Kenanga Research & Investment

LPI Capital Nhd - MCO Impact Negligible

kiasutrader
Publish date: Tue, 18 Aug 2020, 11:09 AM

1HFY20 NP of RM155m is within expectations as impact of the MCO in 2QFY20 was marginal. Gross earned premiums was resilient as is investment income with an added RM12m in capital gains. We reiterate our OP call with unchanged TP of RM15.90.

In line. 1HFY20 Core Net Profit (CNP) of RM155m made up 47%/51% of our/consensus full-year expectations. An interim DPS of 28.0 sen was declared (in line).

YoY, 1HFY20 operating revenue of RM804m grew +3% on the back of resilient gross earned premiums (GEP) growing at a similar pace. The positive growth was underpinned by strong GEP performance from the Fire and Motor segment, growing at +2% and +6%, respectively. The marginal rise in Net Earned Premium (+0.2%) was due to a double dip in both Retention ratio and Combined ratio (with claims incurred ratio and net commission ratio falling by 160bps mitigated by management expenses seeing slight 50bps untick) which fell 190bps and 130bps to 65% and 72% respectively.
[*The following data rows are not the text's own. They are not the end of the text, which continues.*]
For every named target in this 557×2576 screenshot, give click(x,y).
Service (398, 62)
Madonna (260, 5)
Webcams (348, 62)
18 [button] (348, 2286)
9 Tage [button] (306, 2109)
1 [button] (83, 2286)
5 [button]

Total revenue kept a similar pace to operating revenue given that investment income was resilient with +2% growth while commission income rebounded +18% with an added capital gains of RM12m for the period under review.

QoQ, as expected, saw dip in performance as total revenue fell marginally by 1% to RM308m. The fall was further compounded by a fall in investment income by 50%. On a positive note, GEP and NEP grew at +4% and +6%, respectively, owing to both Retention and Combined Ratio up by 140bps and 80bps to 66% and 72%, respectively. NEP for the quarter was driven by the Fire segment at +21%, (most likely riding on Public Bank growing its mortgage business with the RMCO in early June) - with the others registering negative growth. Net profit was flattish at RM77m due to commission and management expense falling 2% and 5%, respectively.

Risks manageable. Despite the uncertainties ahead with business and consumer confidence impacted by the on-going pandemic and economic woes, LPI believes the impact on claims will be relatively manageable. Though the other segments (motor, marine, aviation & transit, and miscellaneous) are more susceptible to volatile market conditions, we see LPI as having a more sustainable business model given its banca partnership with Public Bank.

Post results, our FY20E earnings are unchanged as results are in line.

Maintain OUTPERFORM with unchanged TP. Keeping earnings unchanged, our TP is unchanged at RM15.90 as we rollover our valuations to FY21E applying a 2.9x PBV (previously 3.0x FY20 PBV) valuation (implying a 5-year mean vs a 3-year mean previously). We believe the worst is over given the RMCO in June with recoveries expected in 2H20 underpinned by its Fire Segment. While LPI’s projected earnings growth (2-4%) may not be exciting, we find the stock attractive for its stable outlook and well-guarded business model amidst market volatilities. Furthermore, its 5% dividend yield could appeal to yield-seeking investors assuming the group maintains its 2-year historical pay-out of c.86%.

Risks to our call include: (i) lower premium underwritten, (ii) higher- than-expected claims, and (iii) higher-than-expected management expense ratio.